#### TO DO:
Each line in the listing below that includes "dropdown" should be counted; give the total and nothing more.

#### SUPPLIED DATA:
___

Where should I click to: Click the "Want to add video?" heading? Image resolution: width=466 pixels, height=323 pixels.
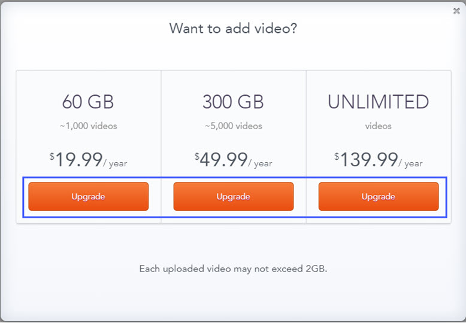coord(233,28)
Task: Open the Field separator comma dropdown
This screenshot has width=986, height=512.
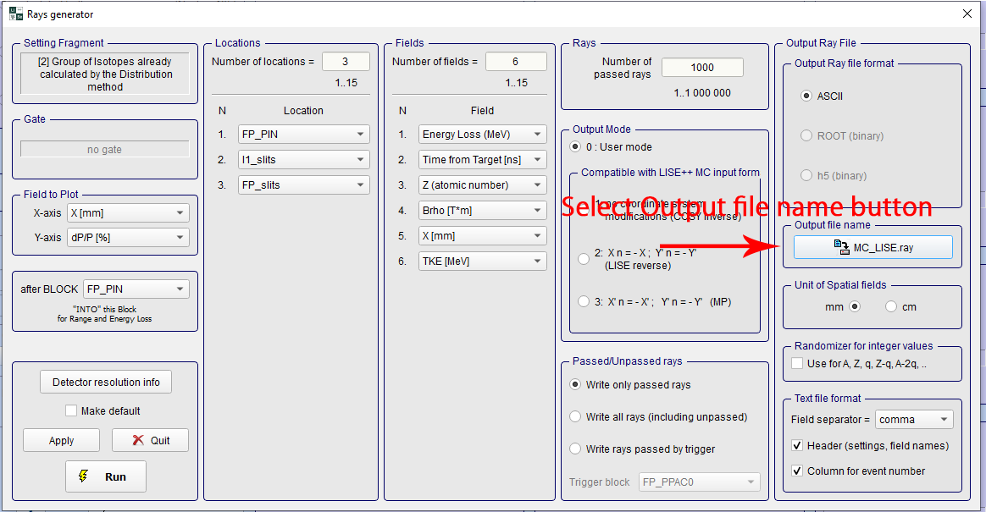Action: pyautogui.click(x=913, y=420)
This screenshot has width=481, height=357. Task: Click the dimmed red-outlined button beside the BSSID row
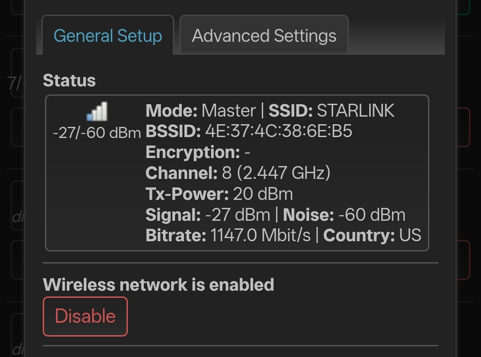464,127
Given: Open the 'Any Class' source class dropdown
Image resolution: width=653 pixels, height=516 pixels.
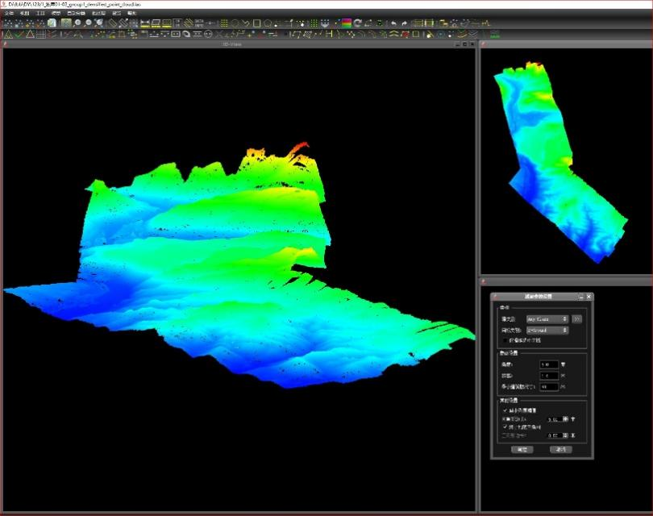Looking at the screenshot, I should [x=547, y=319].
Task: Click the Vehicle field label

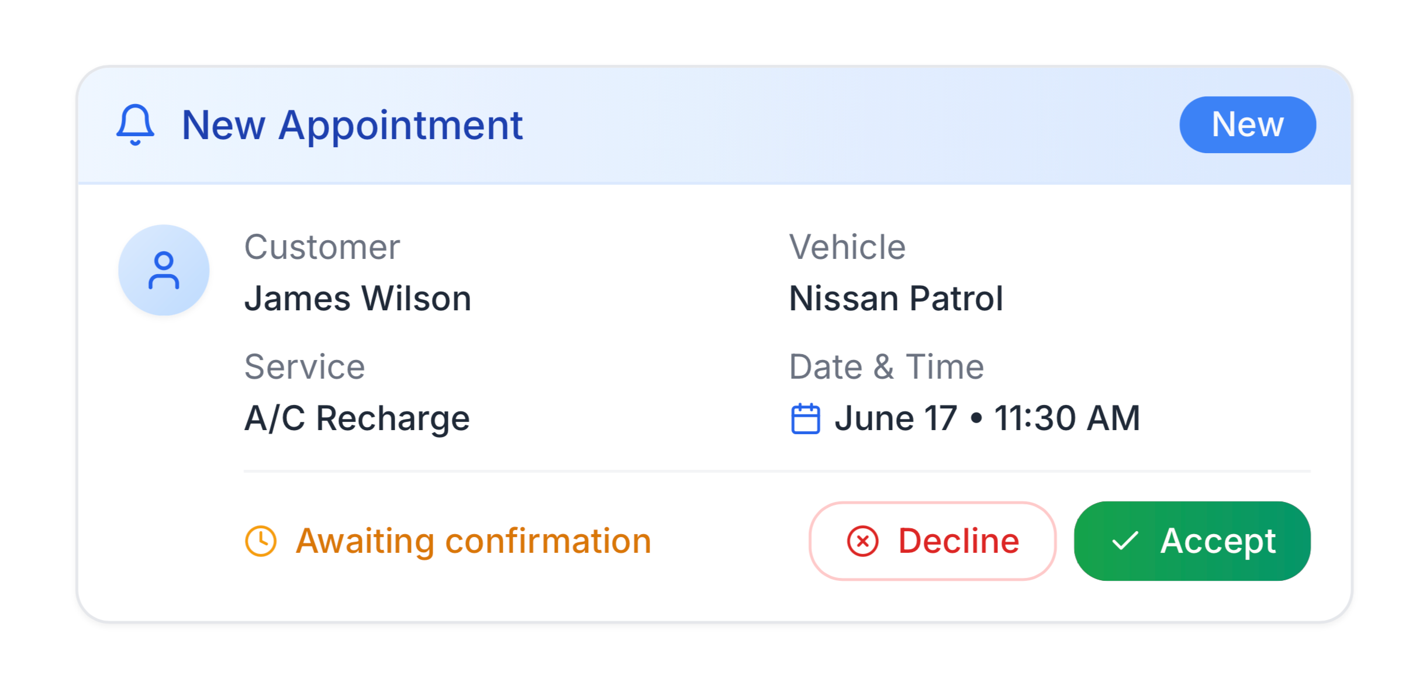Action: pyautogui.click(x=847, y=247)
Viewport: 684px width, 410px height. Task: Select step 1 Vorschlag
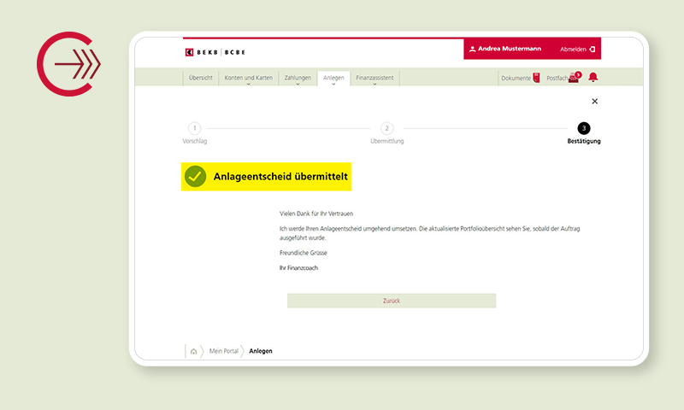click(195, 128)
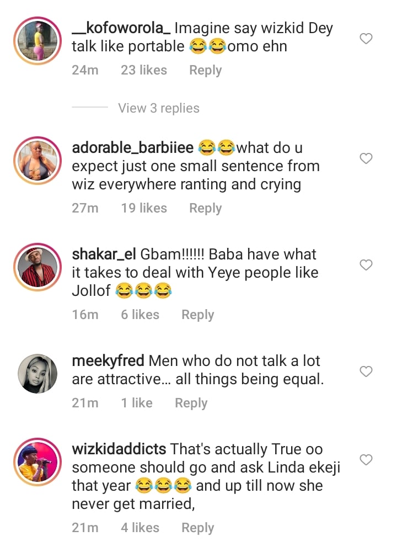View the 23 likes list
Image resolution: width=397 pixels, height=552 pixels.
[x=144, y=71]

___

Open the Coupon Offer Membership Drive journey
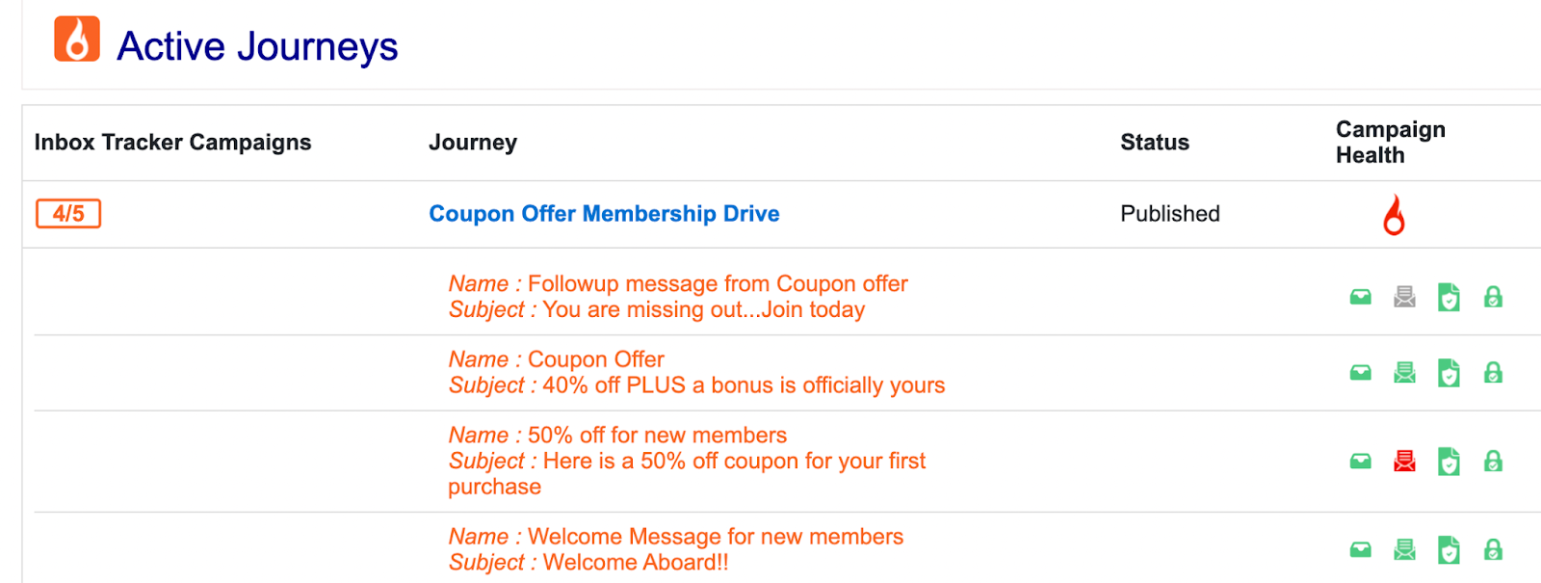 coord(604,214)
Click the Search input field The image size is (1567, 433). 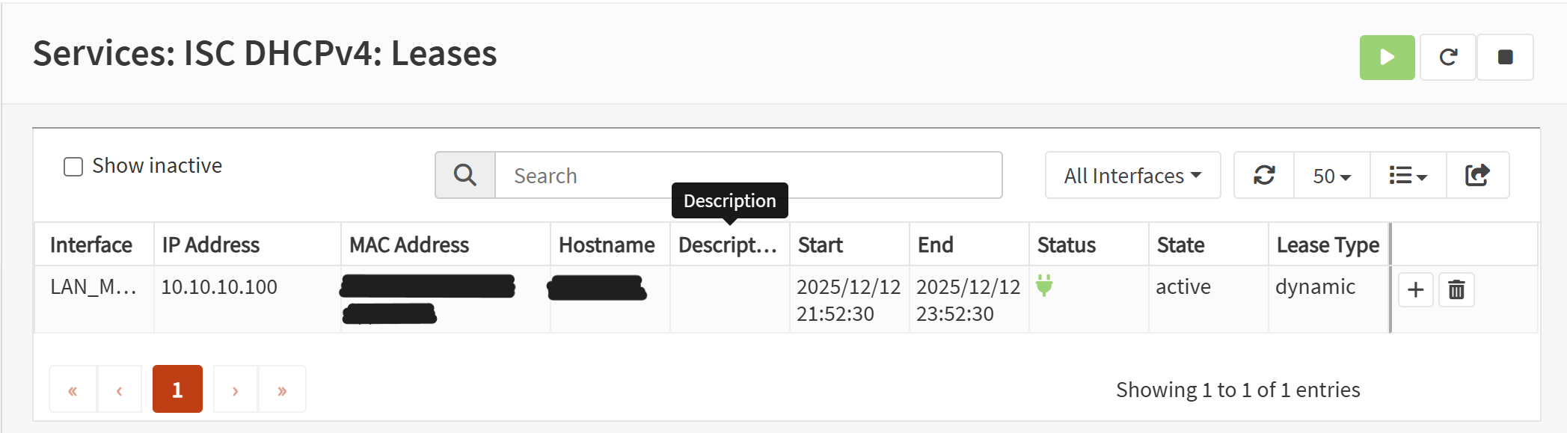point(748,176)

___

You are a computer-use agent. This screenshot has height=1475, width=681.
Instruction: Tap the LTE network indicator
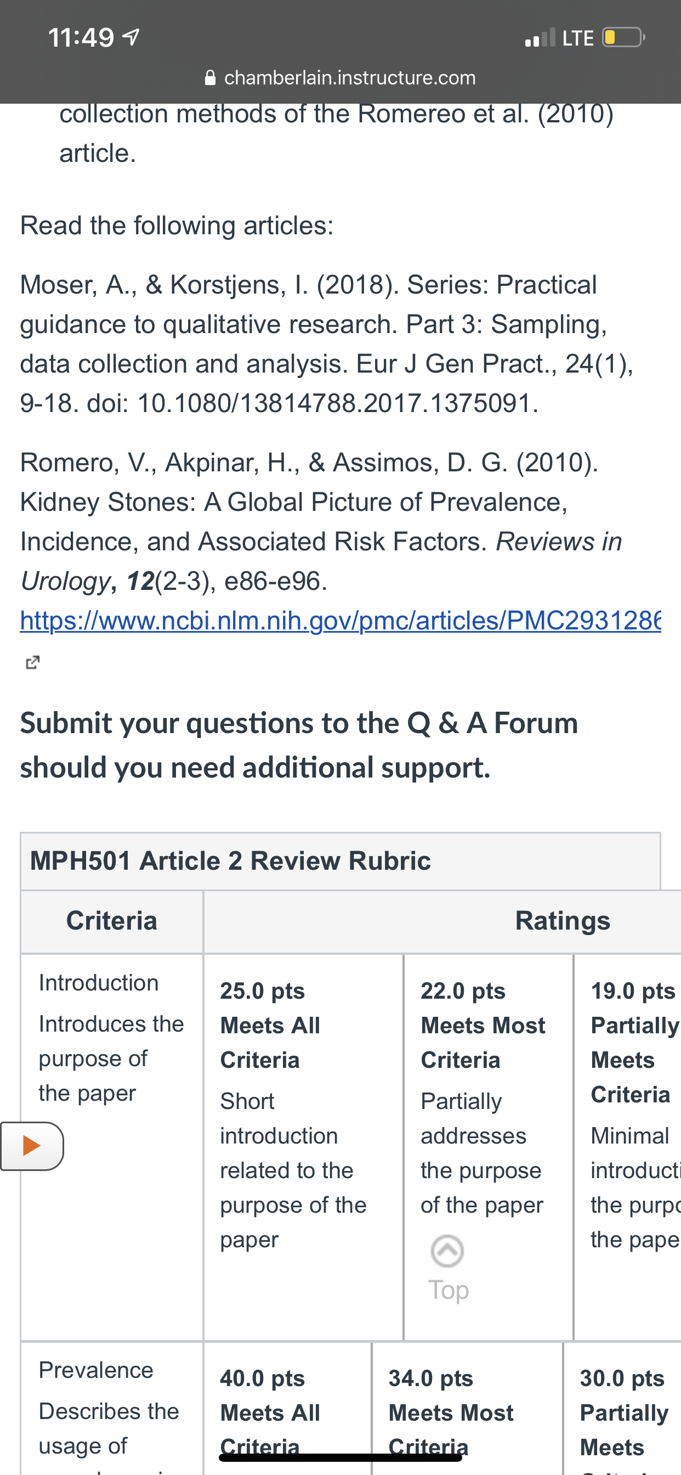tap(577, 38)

___

#### RESULT:
2